In the Defense sector, Q1 through Q3 of FY 2025 kept pace with the previous two fiscal years and exceeded FY 2021 and FY 2022. With some slight variances, Q1 and Q2 of FY 2025 were a bit more dominant than most previous years. Finally, for Q4 FY25 DoD would need to report just $9B more in IT contracts to match the historic Q4 FY24 and exceed the total FY 2024 IT spend for the department.

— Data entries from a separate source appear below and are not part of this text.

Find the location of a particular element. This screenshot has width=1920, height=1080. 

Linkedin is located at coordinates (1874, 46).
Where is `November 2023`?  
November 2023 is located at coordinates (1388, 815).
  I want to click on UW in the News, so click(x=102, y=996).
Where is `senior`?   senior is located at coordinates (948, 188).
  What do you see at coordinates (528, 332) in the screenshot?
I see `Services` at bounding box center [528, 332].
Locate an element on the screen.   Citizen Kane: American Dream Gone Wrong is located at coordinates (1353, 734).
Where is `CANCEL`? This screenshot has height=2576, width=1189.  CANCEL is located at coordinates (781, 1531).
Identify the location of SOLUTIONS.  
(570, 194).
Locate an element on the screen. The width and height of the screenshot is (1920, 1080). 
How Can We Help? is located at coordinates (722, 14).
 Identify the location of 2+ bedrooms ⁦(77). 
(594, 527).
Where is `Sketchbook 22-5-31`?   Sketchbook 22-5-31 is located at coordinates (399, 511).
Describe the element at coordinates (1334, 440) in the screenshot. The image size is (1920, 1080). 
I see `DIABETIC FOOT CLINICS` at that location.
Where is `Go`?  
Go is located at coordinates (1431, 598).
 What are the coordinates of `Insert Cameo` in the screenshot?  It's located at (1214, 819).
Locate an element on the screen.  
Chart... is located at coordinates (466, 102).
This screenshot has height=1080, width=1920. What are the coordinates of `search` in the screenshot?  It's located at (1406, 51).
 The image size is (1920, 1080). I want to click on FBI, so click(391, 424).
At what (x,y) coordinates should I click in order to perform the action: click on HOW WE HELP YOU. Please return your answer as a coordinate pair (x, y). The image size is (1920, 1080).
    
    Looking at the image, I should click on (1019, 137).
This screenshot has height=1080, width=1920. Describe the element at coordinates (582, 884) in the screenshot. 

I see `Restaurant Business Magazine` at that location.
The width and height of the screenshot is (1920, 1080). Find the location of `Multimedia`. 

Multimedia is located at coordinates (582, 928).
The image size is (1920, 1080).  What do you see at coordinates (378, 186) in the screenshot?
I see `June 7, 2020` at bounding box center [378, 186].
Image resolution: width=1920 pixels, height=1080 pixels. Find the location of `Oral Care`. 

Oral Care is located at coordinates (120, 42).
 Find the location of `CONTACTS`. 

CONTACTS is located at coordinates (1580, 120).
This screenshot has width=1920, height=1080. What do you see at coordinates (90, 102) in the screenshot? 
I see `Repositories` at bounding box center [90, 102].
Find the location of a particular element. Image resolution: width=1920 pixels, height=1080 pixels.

Federal Professional Services Spending in FY 2025

The federal professional services market has faced some significant challenges in FY 2025, perhaps more than any other contracting market segment. From the Trump Administration’s efforts to reduce spending on consulting services to the DoD’s proposed cuts to Advisory and Assistance Services going forward, the pressure on federal agencies to reduce their contract spending on professional services has been strong. In FY 2025, agencies reported lower PS spending in each of the first three quarters of the year, with Q4 likely to follow suit. In some respects, FY 2025 spending could eventually settle in around FY 2022 levels.

Placing the Civilian and Defense sector PS spending alongside each other shows that the Civilian sector has taken the bulk of the hits in FY 2025, with those occurring during Q2-Q4 under the Trump Administration’s trimming efforts.

  

While the DoD is also seeking to reduce spending on PS contracts, the Defense sector in FY 2025 does not appear to have been as impacted as Civilian agencies, which is largely where we have seen contract terminations and cancelations occur.

Closing Thoughts

Based on the aggregate data, contracting in FY 2025 turned out to perform better than many people anticipated, even compared to historic contract spending in FY 2023 and FY 2024. IT contracting essentially held strong while professional services spending received the most significant reductions. That is from a top-line spending perspective, with DoD data still trickling in over the next 30 days or more. That data will almost assuredly improve the overall picture. The remaining question is, how much?